Um cigarro era tudo que ele tinha. Passara a noite fora. Consertara o retrovisor do carro, bebera feito um louco e agora tentava voltar pra casa. Estava bêbado. Bêbado como um palhaço bêbado. O som do carro estava quebrado. A cabeça sem criatividade. Não cantava nada. Só tinha um cigarro. Ascendeu.

Passou por uma ponte, olhou para o lago e lembrou. Há três meses, naquela mesma hora, saia de uma cachoeira, também bêbado, e parava na beira do lago. Ele e ela. Ela e ele. Os dois, juntos, amados, apaixonados. Tirou-lhe a roupa e cravou a mão direita acima da cintura daquela pele lisa, branca e vermelha ao mesmo tempo. Apertava e pensava: amo, amo, amo. Mil! Vezes! Amo!

Estavam ali porque namoravam e viajavam só pra viver esse amor. Com perfeição. Naquela manhã, só os dois, expulsaram a roupa do corpo e fizeram amor enlouquecedor na terra úmida. Um amor ardente. Tão intenso que ambos tremiam, lágrimas caiam dos olhos. Tudo era pura felicidade e paixão.

Voltou a si. Já ultrapassara a ponte e mal conseguia segurar a última cerveja. Só pensava nela. Pegou o telefone. Discou, mas errou o número. Pensou em desistir. Jogou o telefone no banco do passageiro e continuou o caminho. Dali a dez minutos estaria em casa.

Não era a primeira vez que fazia aquilo. Já ligara outras vezes. Todas de madrugada. Mas lhe faltavam palavras para falar qualquer coisa. Quando ouvia a voz dela, tudo parava. As mãos, os pés, a mente, a boca. Tudo. Nada saia de lugar algum. Então, ouvia um alô prosseguido de um timbre impaciente, que reclamava com curiosidade raivosa:

- Alô? Alô? O que é que você quer, hein? Por que não me deixa em paz? Não te devo nada! Devo nada a ninguém. Você por acaso é algum psicopata? Está tendo prazer com isso seu desgraçado? Larga esse telefone! Vira gente! Fala alguma coisa!

Aquele discurso era gozado. Ele entendia muito bem a reação. Era raiva, propositalmente, para não ser amor. Estavam separados há meses. Ele nunca a esquecera e ela... não se sabe. Mas aquela impaciência, para ele, soava como ansiedade. Ela também sofria, pensava ele, bem lá no fundo.

Continuou a dirigir após um sorriso no canto da boca. Ele adora aquele jeito impaciente, impulsivo e objetivo. Pegou o telefone outra vez. Decidiu que agora seria diferente. Jogou a garrafa de cerveja fora. Discou. O telefone deu a primeira chamada. A segunda. A terceira. Ela atendeu:

- Alô?

Silêncio...

- Olha aqui. A partir de amanhã meu telefone estará cortado. Vou mudar de número e colocar um bina aqui. Quero ver você continuar ligando! Seu louco! Maldito! Me deixa em paz! Ou então se mostra logo... covarde!

Ele sorriu de novo. Mas decidiu que daquela vez falaria. E falou.

- Desculpa. Eu te amo!

Foi tudo que conseguiu. Desligou. Sentiu uma leveza no peito. Tanta, que ele fez o retorno com o carro, parou num posto, comprou outra cerveja e tomou toda, escutando rádio e lembrando da beira do lago.

*Inspirado no post “Telefonema”, logo aqui embaixo.
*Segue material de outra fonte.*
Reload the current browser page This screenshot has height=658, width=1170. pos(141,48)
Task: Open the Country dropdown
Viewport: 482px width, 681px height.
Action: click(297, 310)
quarta-feira, 28 de novembro de 2007

Telefonema

- Alô? Alô?
O silêncio do outro lado da linha era angustiante. Ela se perguntava quem poderia estar ligando àquela hora e não dizia uma palavra sequer. Não compreendia. Por que ligava se não queria falar nada?

- Alô? Alô?
A voz dela do outro lado da linha era reconfortante. Ele sentia um certo saudosismo ao ouvir seu timbre de voz. Uma mistura entre o rouco e o agudo, mas com uma entonação totalmente particular. Não queria dizer nada para não estragar aquele momento. Ouvi-la era o único prazer que tinha desde o dia em que ele acordou e resolveu partir.

- Olha aqui! Isso não é hora de ligar para os outros. Muito menos para passar trote. Se quer encher o saco, ligue pros seus amigos. Ou procure ajuda no CVV!
Decidira que precisava reagir. Não dava para agüentar aquilo. Já era a terceira noite seguida que acontecia a mesma coisa. E o pior: não conseguia dormir depois imaginando mil possibilidades para a ligação. Seria alguém precisando de socorro e desesperado discou números a esmo e caiu no dela? Seria alguém conhecido só querendo fazer alguma brincadeira? Seria ele?

- Olha aqui! Isso não é hora de ligar para os outros. Muito menos para passar trote. Se quer encher o saco, ligue pros seus amigos. Ou procure ajuda no CVV!
Ah, sim. O tom bravo, mandão, completamente imperativo. Que saudades sentia disso. Quanto não daria agora para ouvir uma de suas ordens. “Senta aqui!” “Dorme!” “Presta atenção no que eu estou falando!” Qualquer coisa valia. Até mesmo um “procure ajuda no CVV!”. Quase respondeu com um “Sim, paixão! Vou procurar agora...”, mas segurou-se. Afinal, ele tinha ido embora para não ter mais que obedecer a seus caprichos bobos. Desligou.


- Alô? Alô?O que é que você quer, hein? Por que não me deixa em paz? Não te devo nada! Devo nada a ninguém. Você por acaso é algum psicopata? Está tendo prazer com isso seu desgraçado? Larga esse telefone! Vira gente! Fala alguma coisa!
Ela já não agüentava mais. Uma semana de ligações e ela não tinha sequer uma pista que desse certeza de quem fosse o misterioso do telefone. Nem mesmo sabia se era um homem. Ela já estava para morrer de curiosidade. Era certo que essa era uma de suas maiores marcas. Não conseguia agüentar de um dia para o outro para saber alguma novidade. Surpresas nunca funcionavam com ela, sempre eram descobertas antes. E agora com essas ligações de madrugada, nem dormir conseguia mais. Antes, era depois do telefonema. Agora, antes. Ficava esperando, olhando os minutos passarem no relógio para ver que horas tocaria.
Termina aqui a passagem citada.